On Fukue’s northern face, you’ll find another popular beach, Hamada Beach. Hamada is smaller than Takahama but more accessible from the city center due to its proximity. Nearby Gyogasaki Park overlooks the beach area and provides camping facilities. Those who enjoy camping in the outdoors will love the amazing views, fresh ocean air, and proximity to the beach.
Fukue’s east coast has the most beach areas. It is on those beaches you’ll be able to experience many of the island’s ocean activities such as sea kayaking, parasailing, and stand up paddleboarding (SUP). Kojushi Beach is another beautiful beach on the east coast with soft sand and cerulean seas. Above the beach, the Goto Tsubaki Bussankan shop sells various local products, including camellia oil products, locally produced salts, and decadent soft ice cream from a local dairy, which is best enjoyed overlooking the beach shared with your favorite person.

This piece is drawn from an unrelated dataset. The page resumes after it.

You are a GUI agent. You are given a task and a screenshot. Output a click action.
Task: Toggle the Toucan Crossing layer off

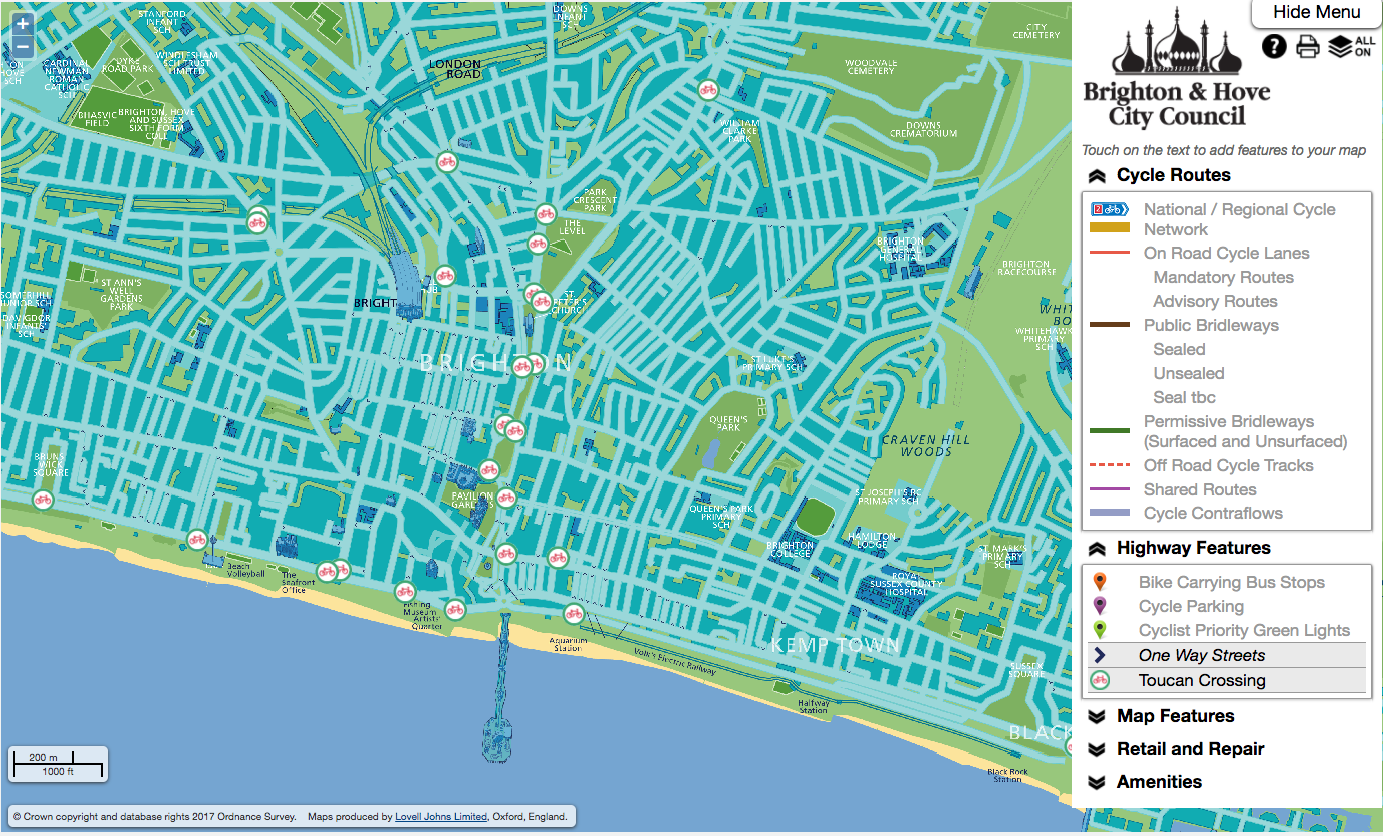tap(1201, 680)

In a more rugged section of the East Coast, we visited the Abunze Visitor Center, a small facility displaying the area’s natural and cultural assets. The coastline here was formed from the eruption of nearby Mt. Onidake and consists of dramatic black lava rock, lush green vegetation, and the deep blue ocean. It isn’t a place for swimming, but an interesting place to explore and learn more about the wildlife and culture of the islands.

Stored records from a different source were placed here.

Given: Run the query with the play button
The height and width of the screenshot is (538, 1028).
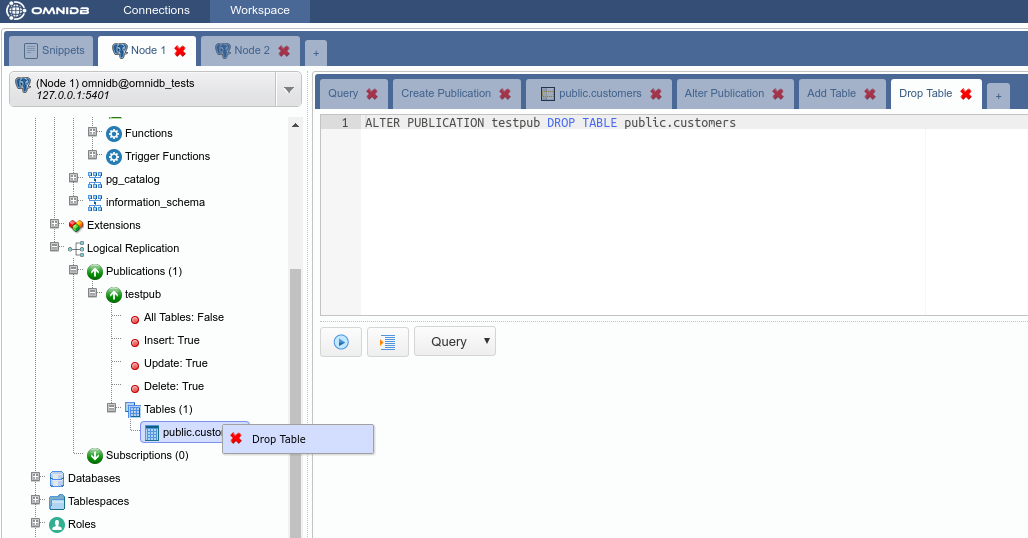Looking at the screenshot, I should click(341, 342).
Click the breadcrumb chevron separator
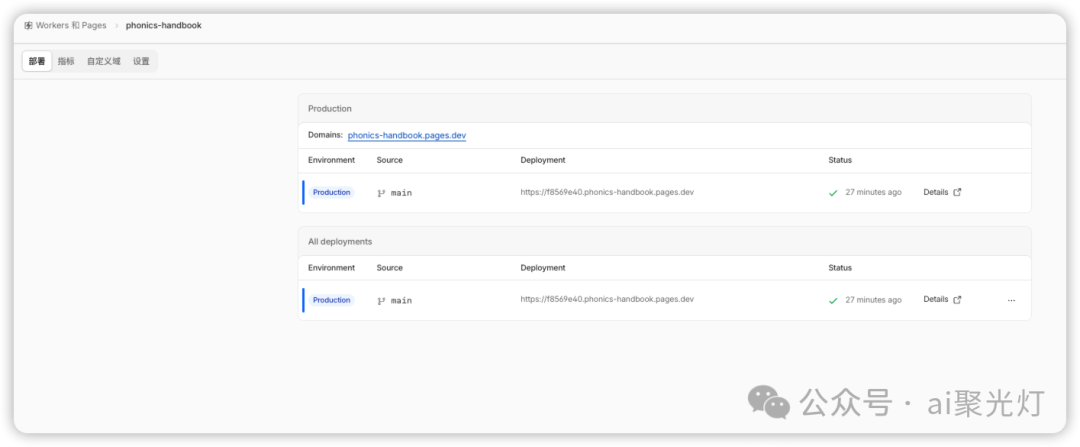This screenshot has height=447, width=1080. [116, 26]
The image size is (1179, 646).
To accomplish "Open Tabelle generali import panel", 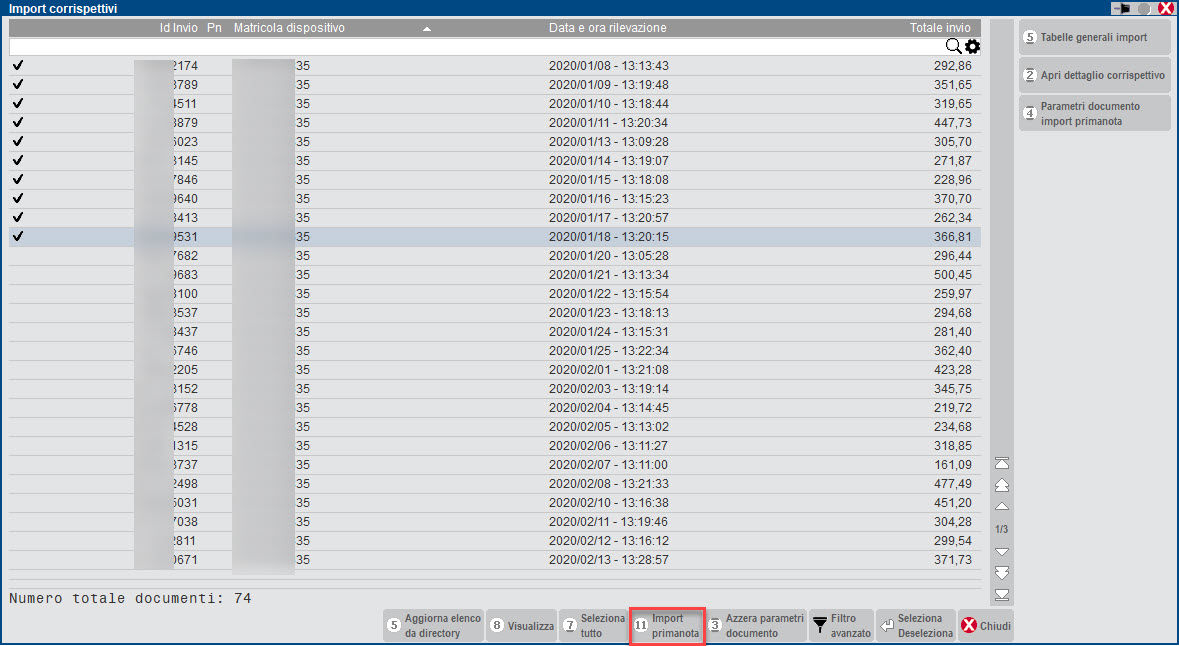I will 1094,38.
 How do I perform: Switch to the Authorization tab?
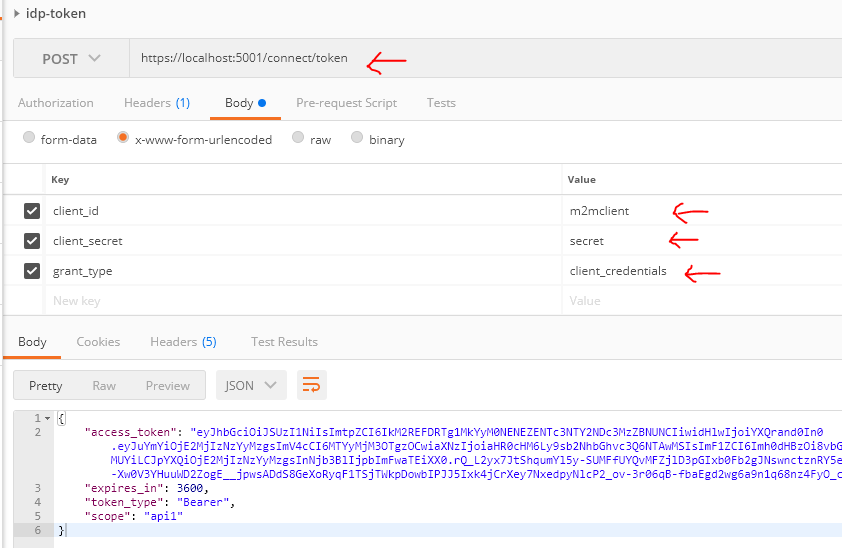tap(56, 103)
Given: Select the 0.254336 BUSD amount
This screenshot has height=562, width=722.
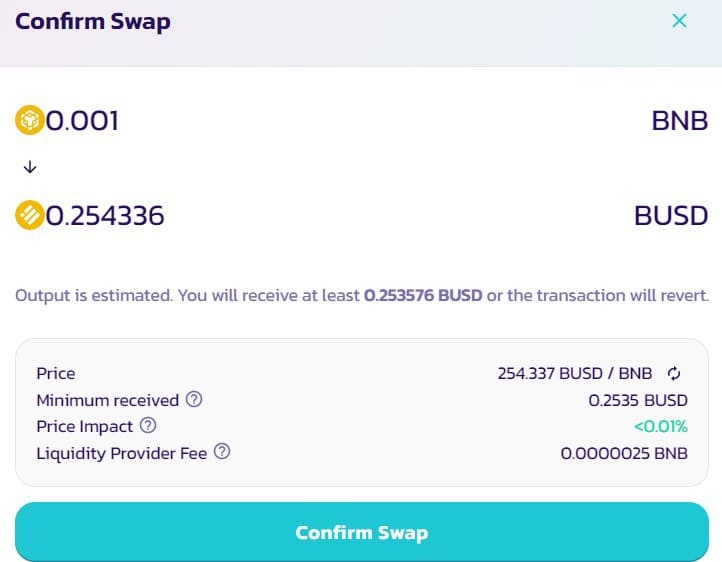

How To Get to the Goto Islands
If it sounds like the Goto Islands are difficult to access, you’d be surprised to find out that you can get all the way from Tokyo to Fukue in just a few hours of travel. Start with a flight from Tokyo to Nagasaki, which takes about an hour and a half. From Nagasaki, you have the option to travel the rest of the way to Fukue by ferry, jetfoil boat, or another airplane. Ferries are the slowest but most economical way to get to the island, though the approach to the island from the open deck of a ferry can be breathtaking by itself. The ferry takes about 3 hours from Nagasaki.

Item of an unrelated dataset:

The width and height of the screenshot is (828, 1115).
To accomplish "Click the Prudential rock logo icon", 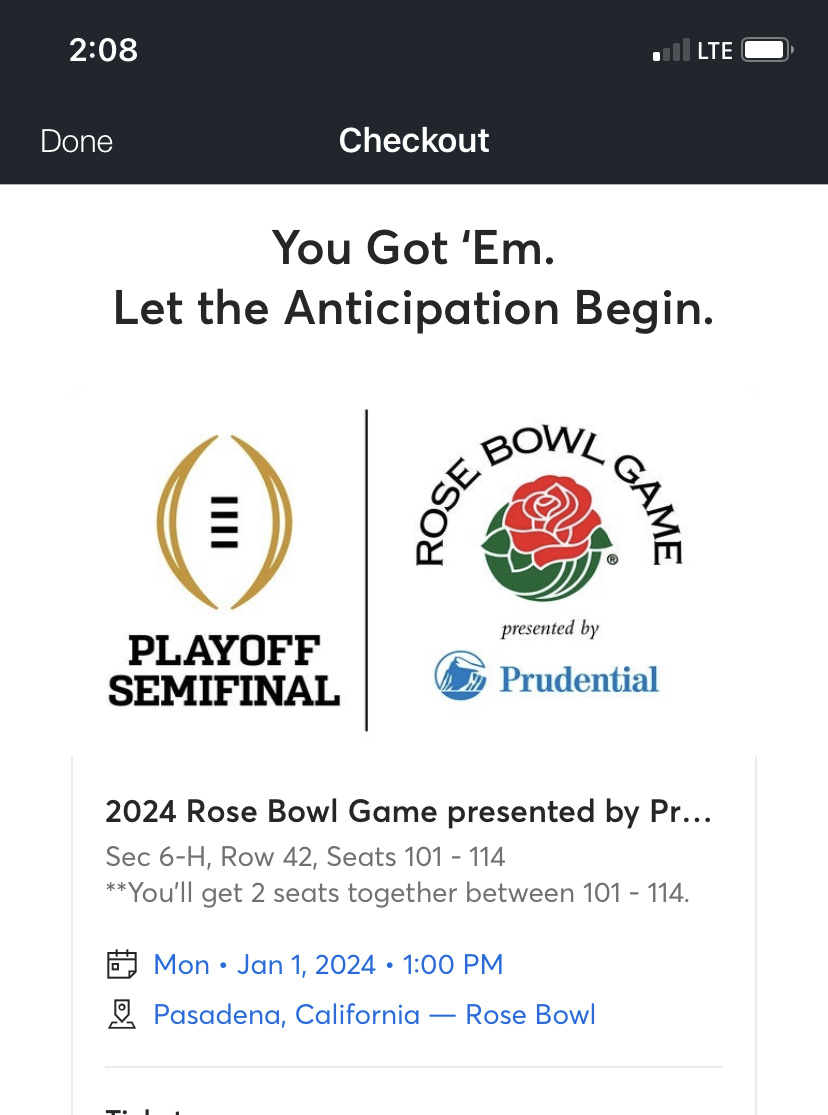I will pos(459,678).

Jetfoil speedboats are faster, taking about 90 minutes each way though you’ll need to stay inside the cabin to keep safe and dry. There are just a few daily flights to and from Fukue via Nagasaki and Fukuoka airports in Kyushu, but you’ll arrive in a matter of minutes.
Sponsored by Goto City
The secrets of the Goto Islands have been kept hidden from the rest of the world for centuries, but with the recent recognition of many Goto locations as UNESCO World Heritage sites, all of that is about to change. Visiting Goto for the first time, I felt like I had landed in a strange new world, a place that seemed both alien and familiar at the same time. And leaving the island after my three-day exploration, I knew that it was a place that I would be called to return to again and again.